The Health Minister said that while there was merit in a Great Britain travel ban, travellers entering Northern Ireland from the Republic of Ireland posed a greater risk than travellers entering Northern Ireland from the rest of the UK.
The details were contained in a paper, seen by the Belfast Telegraph, that Mr Swann presented to the Executive.
The Executive voted against imposing a travel ban on Great Britain late on Monday after a mutant strain of the virus was identified in parts of the UK.
Mr Swann said it was probable, but not confirmed, that the new strain had already arrived in Northern Ireland and the Republic, with rising case numbers south of the border likely down to the new variant.
Sinn Fein and the SDLP backed a ban, but Alliance, the DUP and UUP voted against.
Plans to issue new guidance against all but essential travel between Northern Ireland, Great Britain and the Republic were unanimously backed.
Mr Swann said this should include people wishing to return home for the holidays.

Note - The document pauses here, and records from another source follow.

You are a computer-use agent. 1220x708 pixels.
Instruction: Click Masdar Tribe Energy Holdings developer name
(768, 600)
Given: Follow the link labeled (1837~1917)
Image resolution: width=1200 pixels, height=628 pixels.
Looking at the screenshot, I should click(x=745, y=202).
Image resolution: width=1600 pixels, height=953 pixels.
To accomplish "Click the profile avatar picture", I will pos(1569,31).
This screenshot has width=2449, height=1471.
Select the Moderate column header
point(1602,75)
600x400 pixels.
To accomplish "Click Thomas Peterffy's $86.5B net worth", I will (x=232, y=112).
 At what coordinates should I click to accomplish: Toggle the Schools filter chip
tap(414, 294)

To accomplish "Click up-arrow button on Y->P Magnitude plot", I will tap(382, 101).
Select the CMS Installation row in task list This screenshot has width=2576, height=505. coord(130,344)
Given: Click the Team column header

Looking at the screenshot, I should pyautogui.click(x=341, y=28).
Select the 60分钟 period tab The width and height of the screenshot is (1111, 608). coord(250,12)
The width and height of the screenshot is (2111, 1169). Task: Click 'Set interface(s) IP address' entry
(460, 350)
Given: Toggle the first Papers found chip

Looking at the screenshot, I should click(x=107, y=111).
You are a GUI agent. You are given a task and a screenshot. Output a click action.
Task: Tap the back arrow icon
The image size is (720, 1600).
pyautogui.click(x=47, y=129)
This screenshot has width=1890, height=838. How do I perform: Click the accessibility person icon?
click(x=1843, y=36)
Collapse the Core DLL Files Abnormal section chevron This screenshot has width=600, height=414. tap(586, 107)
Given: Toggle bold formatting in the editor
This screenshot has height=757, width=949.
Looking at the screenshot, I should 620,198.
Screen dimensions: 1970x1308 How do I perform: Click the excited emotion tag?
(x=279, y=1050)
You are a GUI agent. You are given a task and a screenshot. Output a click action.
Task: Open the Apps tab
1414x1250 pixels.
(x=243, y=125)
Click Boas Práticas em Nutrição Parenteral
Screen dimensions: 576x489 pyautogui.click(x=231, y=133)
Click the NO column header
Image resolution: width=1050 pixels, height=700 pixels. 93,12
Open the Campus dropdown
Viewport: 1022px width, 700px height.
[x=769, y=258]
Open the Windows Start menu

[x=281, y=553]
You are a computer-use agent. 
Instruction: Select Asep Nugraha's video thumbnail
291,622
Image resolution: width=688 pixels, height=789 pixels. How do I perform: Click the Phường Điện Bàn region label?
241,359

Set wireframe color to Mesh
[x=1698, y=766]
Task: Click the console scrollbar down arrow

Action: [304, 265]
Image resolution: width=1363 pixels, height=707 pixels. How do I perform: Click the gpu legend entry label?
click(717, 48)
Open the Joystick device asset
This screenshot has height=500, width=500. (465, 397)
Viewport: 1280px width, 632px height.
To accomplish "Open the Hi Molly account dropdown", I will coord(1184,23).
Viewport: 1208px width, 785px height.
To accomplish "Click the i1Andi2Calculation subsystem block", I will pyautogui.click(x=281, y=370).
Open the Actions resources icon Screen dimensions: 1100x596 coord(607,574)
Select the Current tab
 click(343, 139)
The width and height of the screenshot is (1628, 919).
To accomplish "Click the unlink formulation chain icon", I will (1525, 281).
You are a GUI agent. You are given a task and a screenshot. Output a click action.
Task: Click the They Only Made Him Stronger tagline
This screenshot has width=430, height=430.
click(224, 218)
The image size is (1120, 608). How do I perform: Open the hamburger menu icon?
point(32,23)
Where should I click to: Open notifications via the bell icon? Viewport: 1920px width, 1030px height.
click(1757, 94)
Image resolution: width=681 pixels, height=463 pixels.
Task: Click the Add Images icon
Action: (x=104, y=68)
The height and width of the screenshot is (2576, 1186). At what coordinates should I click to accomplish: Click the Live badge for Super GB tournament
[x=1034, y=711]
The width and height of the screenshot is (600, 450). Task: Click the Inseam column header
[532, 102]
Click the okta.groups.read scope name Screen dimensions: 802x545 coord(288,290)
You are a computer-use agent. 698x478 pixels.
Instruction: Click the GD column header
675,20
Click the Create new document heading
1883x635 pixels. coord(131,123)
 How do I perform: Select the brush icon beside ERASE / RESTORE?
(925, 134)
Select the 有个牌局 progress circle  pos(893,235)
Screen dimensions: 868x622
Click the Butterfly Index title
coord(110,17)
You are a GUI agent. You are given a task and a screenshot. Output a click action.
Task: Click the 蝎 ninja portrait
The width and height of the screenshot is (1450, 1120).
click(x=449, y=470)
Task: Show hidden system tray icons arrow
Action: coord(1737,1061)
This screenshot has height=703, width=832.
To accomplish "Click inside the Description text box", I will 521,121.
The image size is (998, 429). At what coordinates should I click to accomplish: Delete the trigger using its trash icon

The paper presented by the Health Minister advised that banning travel could cut supply lines, which even on a temporary basis could mean "significant costs" for the Executive.
Although the presence of a new coronavirus strain, which Health Secretary Matt Hancock said over the weekend was "out of control" in England, has not been confirmed in Northern Ireland, Mr Swann said the benefit of banning travel would be "somewhat reduced" if it was already present here.
Advice from the Chief Medical Officer Dr Michael McBride and Chief Scientific Adviser Ian Young told the Executive the "relative risk" for travellers from Great Britain having Covid-19 was less than one in 100 and at rates "significantly less" for the new variant.
But the advice said there was merit in taking a precautionary approach in the absence of concrete evidence the new strain is present. Limiting travel from the Republic of Ireland, given the "current disease trajectory," was also suggested.
"Given the extent of traffic between RoI and the UK, it is almost inevitable that the variant is present in RoI where it is unlikely to be easily detected given that little sequencing is performed," the paper said.
Travel-associated cases of Covid in Northern Ireland currently represent a comparatively small number of all cases.
Of 6,000 new cases reported over the past two weeks, only 23 people reported travelling to the rest of the UK.
"More cases report having been in RoI in the same period," the paper said.